▶ _Challenges_:
1. Print the part of the post on Hyper-V starting at "Have you ever" and ending at "hosts in production.", copied word for word.
2. Update the entries starting at the line that contains "Given: Choose the zoom extents tool" and ending at the line that contains "Action: pyautogui.click(x=455, y=39)" by replacing "Instruction" with "Step", and leave everything else unchanged. Give back only those lines.

▶ _Excerpt to read_:
'''
I just read a fascinating article on the Microsoft Virtualization blog from a special guest poster responding to the recent InformationWeek article that cited 9 reasons Hyper-V is not ready for the Enterprise.
The author worked extra hard to refute all 9 points — but I do admit being somewhat distracted by the gratuitous use of VMWare throughout. Evidently, proofreading — unlike immeasurable technology and services discounts — is not one of the benefits extended to guest posters these days, which is a shame.
The Microsoft Virtualization MVP tries to use most of the pages from the playbook, such as memory overcommit FUD:
Relying on a host to overcommit memory to support failover hosts is potentially dangerous and incorrect oversubscription leads to all VMs suffering from performance.
Have you ever had a VM suffer from performance? I have, and believe me — it’s not pleasant.
But here is a familiar line:
… I would never over commit my VM hosts in production.
'''
▶ _Provided data_:
'''
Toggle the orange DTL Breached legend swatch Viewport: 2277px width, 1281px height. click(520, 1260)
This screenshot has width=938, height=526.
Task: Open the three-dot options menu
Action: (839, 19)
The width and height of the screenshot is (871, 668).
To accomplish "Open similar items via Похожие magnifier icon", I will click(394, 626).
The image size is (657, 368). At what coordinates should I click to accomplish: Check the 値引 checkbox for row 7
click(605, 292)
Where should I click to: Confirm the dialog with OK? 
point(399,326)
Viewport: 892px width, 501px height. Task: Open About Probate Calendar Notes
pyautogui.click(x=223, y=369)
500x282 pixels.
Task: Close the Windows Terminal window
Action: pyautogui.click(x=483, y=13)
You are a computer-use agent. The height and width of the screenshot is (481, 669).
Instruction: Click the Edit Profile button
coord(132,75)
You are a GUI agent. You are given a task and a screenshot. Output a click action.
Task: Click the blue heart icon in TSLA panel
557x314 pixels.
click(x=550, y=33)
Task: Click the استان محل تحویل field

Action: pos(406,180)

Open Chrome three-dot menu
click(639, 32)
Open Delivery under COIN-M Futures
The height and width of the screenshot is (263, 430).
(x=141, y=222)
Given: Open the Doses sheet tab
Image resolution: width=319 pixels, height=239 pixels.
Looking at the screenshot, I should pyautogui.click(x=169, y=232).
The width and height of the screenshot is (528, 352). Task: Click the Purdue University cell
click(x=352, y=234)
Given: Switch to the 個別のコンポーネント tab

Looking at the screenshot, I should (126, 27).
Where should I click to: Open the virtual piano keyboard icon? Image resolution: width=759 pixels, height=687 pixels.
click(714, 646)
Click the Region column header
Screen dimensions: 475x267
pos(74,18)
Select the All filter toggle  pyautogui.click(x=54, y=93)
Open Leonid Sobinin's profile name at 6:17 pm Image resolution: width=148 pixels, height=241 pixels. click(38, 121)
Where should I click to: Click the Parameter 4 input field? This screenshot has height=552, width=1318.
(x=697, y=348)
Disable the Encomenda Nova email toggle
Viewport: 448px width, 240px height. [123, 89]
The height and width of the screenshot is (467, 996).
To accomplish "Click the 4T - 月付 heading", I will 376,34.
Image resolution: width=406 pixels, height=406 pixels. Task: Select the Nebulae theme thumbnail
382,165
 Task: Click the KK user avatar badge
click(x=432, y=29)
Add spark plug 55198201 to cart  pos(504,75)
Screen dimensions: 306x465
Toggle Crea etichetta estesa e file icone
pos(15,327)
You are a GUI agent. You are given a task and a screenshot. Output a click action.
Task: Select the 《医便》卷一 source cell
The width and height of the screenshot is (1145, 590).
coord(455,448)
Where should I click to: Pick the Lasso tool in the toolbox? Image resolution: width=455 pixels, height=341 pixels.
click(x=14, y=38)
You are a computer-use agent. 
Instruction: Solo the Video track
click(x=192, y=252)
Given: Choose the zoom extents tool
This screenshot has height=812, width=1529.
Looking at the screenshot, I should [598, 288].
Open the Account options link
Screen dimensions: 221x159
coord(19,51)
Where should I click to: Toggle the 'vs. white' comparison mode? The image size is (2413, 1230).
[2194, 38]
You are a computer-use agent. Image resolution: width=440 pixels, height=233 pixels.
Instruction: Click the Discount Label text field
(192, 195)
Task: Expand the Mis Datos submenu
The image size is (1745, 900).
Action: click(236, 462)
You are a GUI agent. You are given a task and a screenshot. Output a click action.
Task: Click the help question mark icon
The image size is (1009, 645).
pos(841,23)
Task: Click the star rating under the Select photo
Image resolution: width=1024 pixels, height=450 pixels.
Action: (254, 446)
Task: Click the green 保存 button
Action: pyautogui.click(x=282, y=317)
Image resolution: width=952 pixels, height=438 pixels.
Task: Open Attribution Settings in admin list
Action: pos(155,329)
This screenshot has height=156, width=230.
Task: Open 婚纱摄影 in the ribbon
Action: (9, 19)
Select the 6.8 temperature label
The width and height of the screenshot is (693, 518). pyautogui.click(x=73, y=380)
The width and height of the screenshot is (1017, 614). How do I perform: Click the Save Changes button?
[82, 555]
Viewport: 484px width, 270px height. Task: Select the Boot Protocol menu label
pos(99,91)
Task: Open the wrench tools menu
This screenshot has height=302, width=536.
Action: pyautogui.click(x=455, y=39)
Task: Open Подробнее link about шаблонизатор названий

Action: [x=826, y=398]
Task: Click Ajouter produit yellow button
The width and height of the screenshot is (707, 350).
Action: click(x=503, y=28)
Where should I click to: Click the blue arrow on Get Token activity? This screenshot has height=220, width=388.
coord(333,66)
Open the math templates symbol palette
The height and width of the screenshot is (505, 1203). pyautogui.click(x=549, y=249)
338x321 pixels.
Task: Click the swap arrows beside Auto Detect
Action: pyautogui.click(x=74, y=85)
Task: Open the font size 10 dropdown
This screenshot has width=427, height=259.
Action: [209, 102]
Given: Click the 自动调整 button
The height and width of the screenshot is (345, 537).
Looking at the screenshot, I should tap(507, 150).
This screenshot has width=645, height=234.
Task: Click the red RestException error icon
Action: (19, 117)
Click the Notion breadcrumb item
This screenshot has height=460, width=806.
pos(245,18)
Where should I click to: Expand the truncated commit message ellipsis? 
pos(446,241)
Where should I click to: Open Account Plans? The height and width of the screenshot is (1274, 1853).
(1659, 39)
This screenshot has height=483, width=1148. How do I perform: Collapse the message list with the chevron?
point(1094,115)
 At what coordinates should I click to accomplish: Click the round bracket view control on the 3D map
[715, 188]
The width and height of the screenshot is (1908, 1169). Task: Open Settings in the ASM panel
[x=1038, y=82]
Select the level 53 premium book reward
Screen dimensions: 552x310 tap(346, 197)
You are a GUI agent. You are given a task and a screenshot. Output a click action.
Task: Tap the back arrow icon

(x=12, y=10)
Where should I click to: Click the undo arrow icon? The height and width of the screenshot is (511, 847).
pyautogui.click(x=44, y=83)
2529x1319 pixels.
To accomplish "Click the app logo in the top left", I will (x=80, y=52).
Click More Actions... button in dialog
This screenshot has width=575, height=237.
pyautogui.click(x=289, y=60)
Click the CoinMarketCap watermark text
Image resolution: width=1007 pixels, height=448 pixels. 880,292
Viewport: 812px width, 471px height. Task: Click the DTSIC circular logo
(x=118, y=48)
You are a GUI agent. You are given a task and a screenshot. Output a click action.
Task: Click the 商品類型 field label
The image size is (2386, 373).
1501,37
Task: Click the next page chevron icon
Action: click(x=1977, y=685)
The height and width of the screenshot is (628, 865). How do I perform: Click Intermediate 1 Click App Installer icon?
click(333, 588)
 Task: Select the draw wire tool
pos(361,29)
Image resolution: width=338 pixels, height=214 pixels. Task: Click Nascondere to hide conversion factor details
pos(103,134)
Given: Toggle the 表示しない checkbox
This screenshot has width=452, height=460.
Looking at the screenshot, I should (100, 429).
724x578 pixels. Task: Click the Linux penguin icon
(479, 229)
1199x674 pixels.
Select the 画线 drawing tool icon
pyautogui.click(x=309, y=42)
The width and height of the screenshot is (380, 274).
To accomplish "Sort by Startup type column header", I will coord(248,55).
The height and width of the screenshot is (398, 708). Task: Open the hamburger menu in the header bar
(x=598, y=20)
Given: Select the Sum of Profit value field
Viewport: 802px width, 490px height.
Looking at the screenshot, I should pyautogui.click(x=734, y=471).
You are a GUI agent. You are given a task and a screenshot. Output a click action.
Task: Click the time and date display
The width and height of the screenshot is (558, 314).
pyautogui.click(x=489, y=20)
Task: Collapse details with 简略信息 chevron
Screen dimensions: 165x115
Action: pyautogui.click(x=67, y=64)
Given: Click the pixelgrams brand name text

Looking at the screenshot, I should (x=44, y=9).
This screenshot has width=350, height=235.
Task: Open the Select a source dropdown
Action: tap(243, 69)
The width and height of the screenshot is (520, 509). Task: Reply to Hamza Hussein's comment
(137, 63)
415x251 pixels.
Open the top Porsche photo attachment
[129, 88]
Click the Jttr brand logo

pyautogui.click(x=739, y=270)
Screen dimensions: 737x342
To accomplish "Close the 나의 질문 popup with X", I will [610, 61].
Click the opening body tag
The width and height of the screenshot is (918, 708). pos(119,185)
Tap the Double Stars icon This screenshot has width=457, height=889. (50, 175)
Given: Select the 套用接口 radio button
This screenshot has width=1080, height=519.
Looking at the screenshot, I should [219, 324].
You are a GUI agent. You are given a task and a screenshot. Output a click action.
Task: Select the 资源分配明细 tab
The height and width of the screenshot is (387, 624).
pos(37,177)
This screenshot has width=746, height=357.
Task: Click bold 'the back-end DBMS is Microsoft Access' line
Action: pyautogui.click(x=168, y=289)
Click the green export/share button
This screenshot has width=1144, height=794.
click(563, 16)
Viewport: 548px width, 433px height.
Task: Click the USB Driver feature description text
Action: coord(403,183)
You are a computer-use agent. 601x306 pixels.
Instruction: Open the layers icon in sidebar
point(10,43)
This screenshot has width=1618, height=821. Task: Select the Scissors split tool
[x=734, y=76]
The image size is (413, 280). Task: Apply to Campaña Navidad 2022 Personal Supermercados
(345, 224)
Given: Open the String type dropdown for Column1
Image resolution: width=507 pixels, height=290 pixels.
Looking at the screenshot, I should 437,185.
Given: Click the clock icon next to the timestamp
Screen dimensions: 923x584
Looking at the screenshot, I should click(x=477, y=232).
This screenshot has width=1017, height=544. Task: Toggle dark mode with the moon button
'''
▶ _Correct answers_:
1.
Have you ever had a VM suffer from performance? I have, and believe me — it’s not pleasant.
But here is a familiar line:
… I would never over commit my VM hosts in production.

2.
Given: Choose the zoom extents tool
This screenshot has height=812, width=1529.
Looking at the screenshot, I should [598, 288].
Open the Account options link
Screen dimensions: 221x159
coord(19,51)
Where should I click to: Toggle the 'vs. white' comparison mode? The image size is (2413, 1230).
[2194, 38]
You are a computer-use agent. Image resolution: width=440 pixels, height=233 pixels.
Step: Click the Discount Label text field
(192, 195)
Task: Expand the Mis Datos submenu
The image size is (1745, 900).
Action: click(236, 462)
You are a GUI agent. You are given a task and a screenshot. Output a click action.
Task: Click the help question mark icon
The image size is (1009, 645).
pos(841,23)
Task: Click the star rating under the Select photo
Image resolution: width=1024 pixels, height=450 pixels.
Action: (254, 446)
Task: Click the green 保存 button
Action: pyautogui.click(x=282, y=317)
Image resolution: width=952 pixels, height=438 pixels.
Task: Open Attribution Settings in admin list
Action: pos(155,329)
This screenshot has height=156, width=230.
Task: Open 婚纱摄影 in the ribbon
Action: (9, 19)
Select the 6.8 temperature label
The width and height of the screenshot is (693, 518). pyautogui.click(x=73, y=380)
The width and height of the screenshot is (1017, 614). How do I perform: Click the Save Changes button?
[82, 555]
Viewport: 484px width, 270px height. Task: Select the Boot Protocol menu label
pos(99,91)
Task: Open the wrench tools menu
This screenshot has height=302, width=536.
Action: pyautogui.click(x=455, y=39)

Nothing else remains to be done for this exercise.